Edit Your Hometown

An outcry,

To lost dreams and sense of wonder

To the streets that raised him. Say,

“Goodbye” to the hope for the home he’d been holding.

Say, “Goodbye” and “Be gone” and “Be great.”

To the friends who left when they still could,

For the ones who chose to stay to waste away unplaced,

Alone, and pray

To get out,

To grow old,

To grow strong and

Leave this city, so familiar all it’s places,

All these memories turn each day more to gray,

More they space out till it’s once a year we’ll catch up, maybe less, or

Else just daydreams while he’s working late

Thinks only of those friends and when they left.

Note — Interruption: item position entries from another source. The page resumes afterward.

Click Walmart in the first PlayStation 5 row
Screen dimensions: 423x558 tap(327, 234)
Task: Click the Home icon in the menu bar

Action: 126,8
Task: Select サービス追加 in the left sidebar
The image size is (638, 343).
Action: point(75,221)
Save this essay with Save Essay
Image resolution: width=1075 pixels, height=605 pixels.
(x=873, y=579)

“Are we still friends at all, my friends?”

Can I leave?

Rewind and find a younger man,

All hopes and goals and dreams alight and

Bright with friendship at the crossroads in the night.

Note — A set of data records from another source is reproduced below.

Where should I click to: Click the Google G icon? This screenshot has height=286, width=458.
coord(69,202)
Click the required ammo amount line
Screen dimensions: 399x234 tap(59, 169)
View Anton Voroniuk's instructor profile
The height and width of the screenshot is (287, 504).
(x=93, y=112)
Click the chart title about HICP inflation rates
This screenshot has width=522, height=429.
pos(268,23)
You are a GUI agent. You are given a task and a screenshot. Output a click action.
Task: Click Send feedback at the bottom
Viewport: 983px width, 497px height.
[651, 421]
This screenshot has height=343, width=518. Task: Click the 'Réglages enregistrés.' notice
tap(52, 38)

“Now make a choice,” the city said.

We were barely twenty then, but

While I swore it my allegiance

They chose leaving, all my friends. And

Now it’s letters, maybe phone calls, that

Come less and less each year.

All addressed with wives and children

To the fool who chose to stay here.

And it hurts me to know I’m alone now,

And it’s worse when I know that I chose it.

Don’t make the same mistake as me,

Don’t make the same mistake.

And now my friends have all left.

Or it’s been me gone all along.

I guess we all part one day and drop like leaves into The breeze. And ain’t it wild?

Ain’t it bitter? (Didn’t it carry you from me?)

But it’s the coping with my fear that keeps me Here.

See, once it’s gone you can’t retrieve it

(Do I regret you? Can I forget you?)

I still believe I might get left here.

I Might turn 63 still sweeping up the gutters in the street or weeding concrete.

Wait and see. We’ll wait and see.

Or, rather, I will. Only me.

Only me.

“Don’t make the same mistake as me. Say ‘Goodbye’ and ‘Be gone’ and ‘Be great’ and be done and be free.”